Ohne direkte Beeinflussung der Verbrauchswerte wurde diesmal der Blick auf die Wartungskomponente gerichtet: Ab sofort wird in allen Motoren der Baureihe MF 8700 (300-400 PS) ein hydrostatischer Ventilspielausgleich verbaut. Dabei sorgt ein einfacher Hydraulikmechanismus dafür, dass das Ventilspiel automatisch ausgeglichen wird. Somit entfällt das manuelle und relativ zeitaufwändige Nachjustieren der Ein- und Auslassventile für Frischluft- und Abgasstrom im Motor. Der Aufwand für routinemäßige Servicearbeiten wird signifikant reduziert, Stillstandzeiten verkürzt und dadurch, dass automatisch sichergestellt wird, dass die leistungsrelevanten Parameter stets optimal eingestellt sind, auch maximale Effizienz sowie Einsatzsicherheit gewährleistet, so MF.

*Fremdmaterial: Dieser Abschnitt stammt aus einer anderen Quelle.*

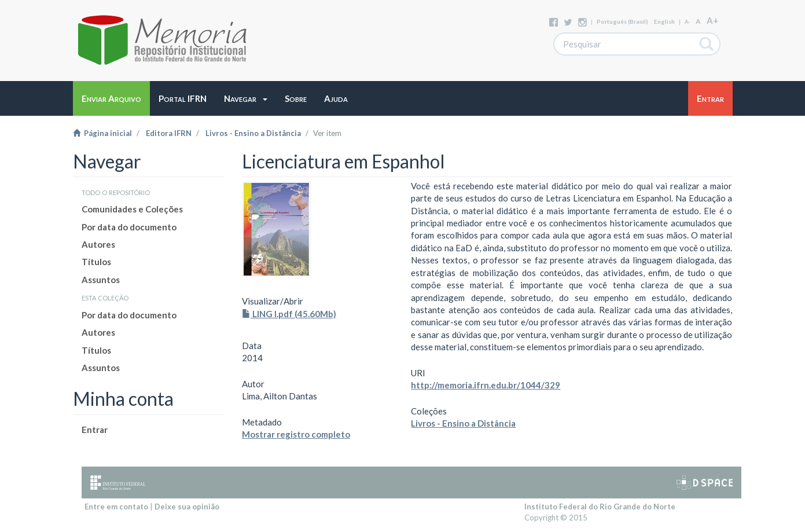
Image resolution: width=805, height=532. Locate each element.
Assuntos (101, 280)
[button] (245, 98)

Andreas Kraus, MF Produktmanager Traktoren erklärt: „Diese einfache aber effektive Lösung spart dem Kunden bares Geld. Wenn man zum Beispiel einen MF 8732 mit einer jährlichen Leistung von 1 200 Betriebsstunden heranzieht, so verringern sich die Servicekosten unter Annahme durchschnittlicher Werkstattverrechnungssätze nach zwei Jahren bereits um 2 323 Euro, da das Nachjustieren beim 50 sowie 2 000-Stundenservice schlichtweg entfällt. Des Weiteren kann der Kunde davon ausgehen, dass der Motor stets optimal arbeitet, wodurch die Kraftstoffeffizienz hoch und der Verschleiß niedrig gehalten werden.“

Die Neuerung fließt serienmäßig und ohne Aufpreis in alle MF 8700er Traktoren ab Baudatum Juli 2016 in die Produktion ein.